In 1943 the U.S. Army began to study thousands of coded 'diplomatic' telegrams they had intercepted from the Soviets. After three years of analysis, they had decoded enough to see that these telegrams weren't just diplomatic messages; they contained information about Soviet spy activity in the U.S. The effort to decode these messages went on for years, and dozens of linguists were recruited to help with the translation and decoding.

The messages they were eventually able to decode gave detailed reports on the activities of Soviet agents in the U.S. They revealed, for example, that someone in the U.S. War Department was providing secret information to the Soviet Union. The decoded messages also contained reports on the Manhattan Project (U.S. development of the atomic bomb), including a list of U.S. scientists working on the bomb. In short, these messages revealed a vast network of Soviet spy activity in the United States.

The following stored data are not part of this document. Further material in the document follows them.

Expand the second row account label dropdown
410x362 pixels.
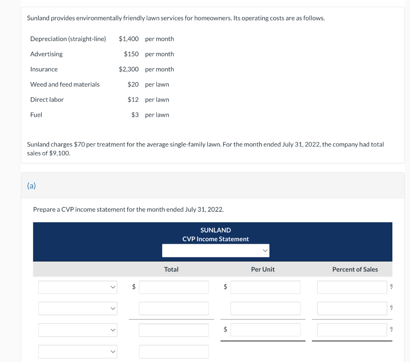(78, 308)
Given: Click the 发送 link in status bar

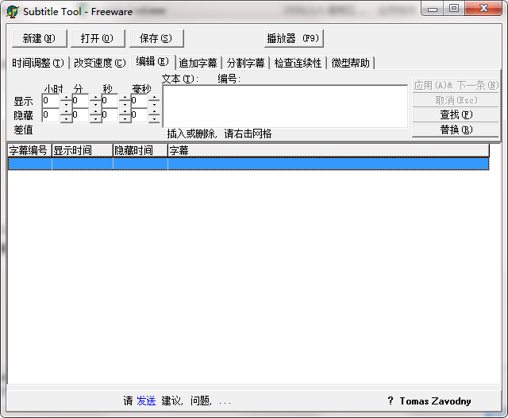Looking at the screenshot, I should [146, 401].
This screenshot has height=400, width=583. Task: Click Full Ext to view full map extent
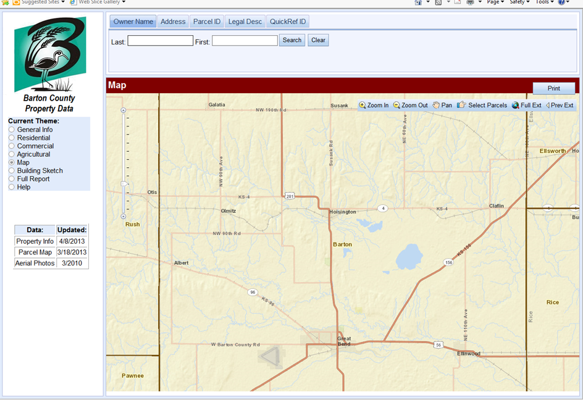tap(527, 105)
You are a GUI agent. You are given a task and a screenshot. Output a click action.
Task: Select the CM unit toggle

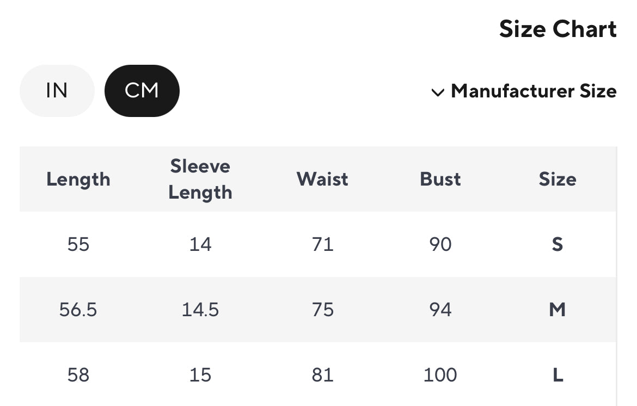(x=142, y=91)
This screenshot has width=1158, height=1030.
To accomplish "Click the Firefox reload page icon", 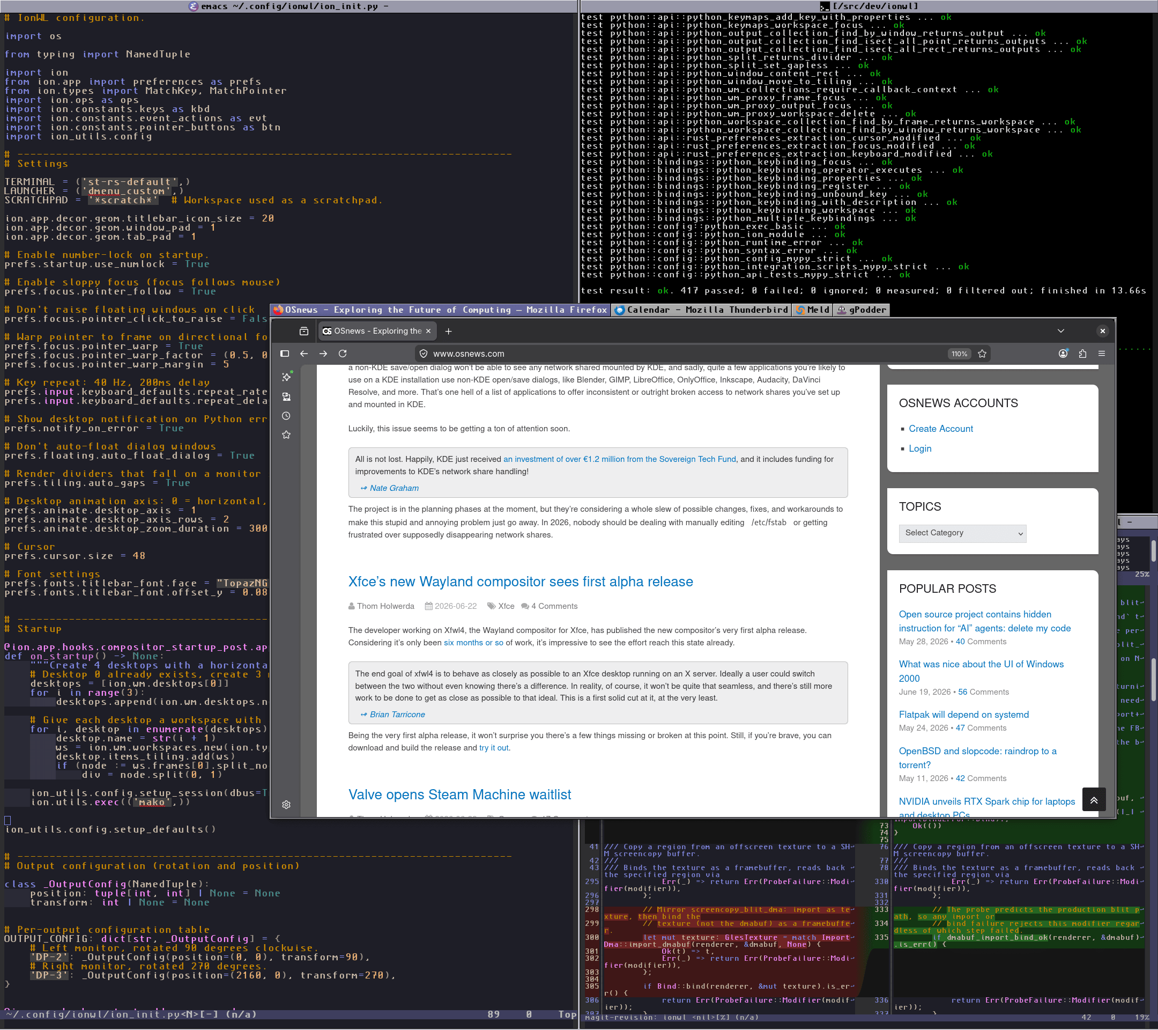I will pos(343,354).
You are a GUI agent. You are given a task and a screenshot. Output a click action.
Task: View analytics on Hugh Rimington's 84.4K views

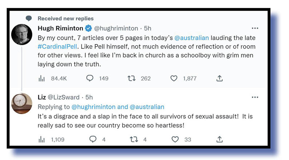click(41, 78)
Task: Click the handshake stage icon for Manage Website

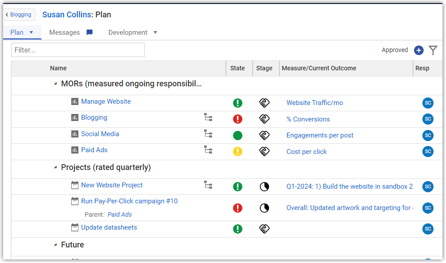Action: 264,103
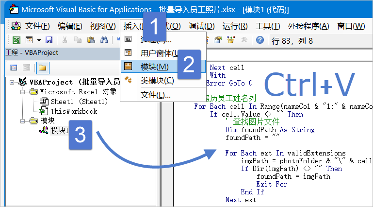The image size is (373, 207).
Task: Click the Paste clipboard icon
Action: (91, 40)
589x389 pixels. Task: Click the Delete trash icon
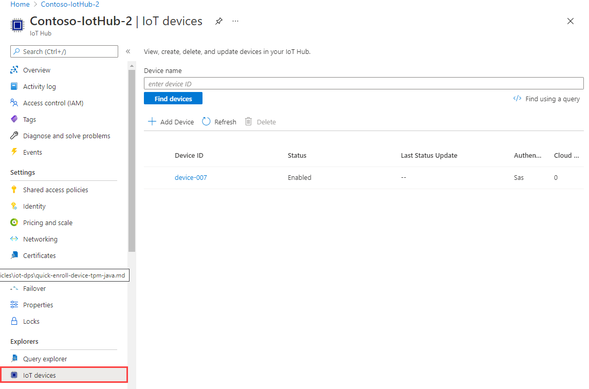point(249,122)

Later on, in the early 1960's, communications intelligence played an important role in resolving the Cuban Missile Crisis. As Soviet ships brought cargo to Havana, their intercepted and decoded messages helped the U.S. to realize that the Soviets were building up arms, combat aircraft, and other military equipment in Cuba. Late in 1962, the Soviets brought surface-to-air missiles into Cuba, and shortly after that, ballistic missiles. When the U.S. imposed a 'quarantine' of Cuban ports, decoded messages showed that Soviet ships had stopped in their paths rather than violate the quarantine. Soon after that, the Soviet Union agreed to take the ballistic missiles out of Cuba.

How does the U.S. ensure the security of its own messages?

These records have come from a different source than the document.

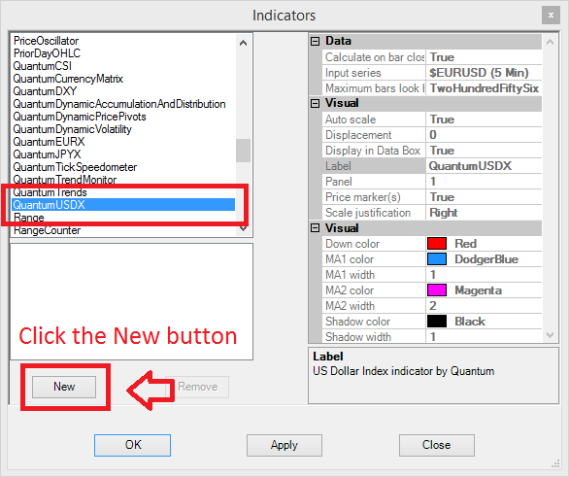Open the DodgerBlue MA1 color swatch
The image size is (569, 477).
click(x=437, y=259)
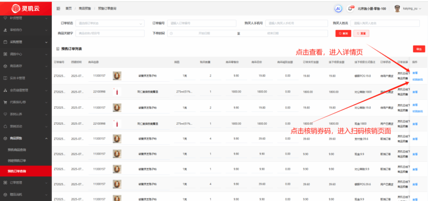Open the notification bell icon
Viewport: 428px width, 201px height.
coord(351,8)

Needless to say, communications intelligence agencies are also concerned with the privacy of U.S. messages. As important as it is to break the codes of other countries, it is equally important to develop codes that other countries cannot break. Here again, language specialists can be vital to the success of American military efforts.

One unusual case is that of the Native American Code Talkers. Late in World War I, American troops found that German officials were listening in to their telephone conversations. One U.S. regiment stationed in France included a number of Choctaw Indians, so they used the Choctaw language to transmit information about a delicate withdrawal of troops. The Germans were taken by surprise, and the withdrawal was a success. After that, more Choctaw Code Talkers were added. Choctaw didn't have words for all of the military equipment they needed to talk about, so they substituted common words, such as big gun for 'artillery', and little gun shoot fast for 'machine gun'.

Code Talkers were used again in World War II. The Comanche, Choctaw, and Navajo languages were used most often, with about 420 Navajo Code Talkers serving in the war. Since these languages are very different from European languages, the enemy found these 'codes' hard to crack. One U.S. report described the Navajo language as 'the simplest, fastest, and most reliable means we have of transmitting secret orders via radio or over telephone circuits exposed to enemy wire tapping."

Today, of course, the government relies heavily on computers for the storage and transmission of sensitive information, and cryptanalysis is largely a question of programming computers to encode and decode information. When a file is saved, or an e-mail message is sent, such a program automatically encodes it to protect it from prying eyes, and stores it in coded form. These coding schemes use complicated mathematical formulas to protect the privacy of computer files, phone conversations, and electron- ic mail. As new and more complex coding methods continue to be developed, it remains to be seen what role cryptanalysis will play in the electronic communication of the future.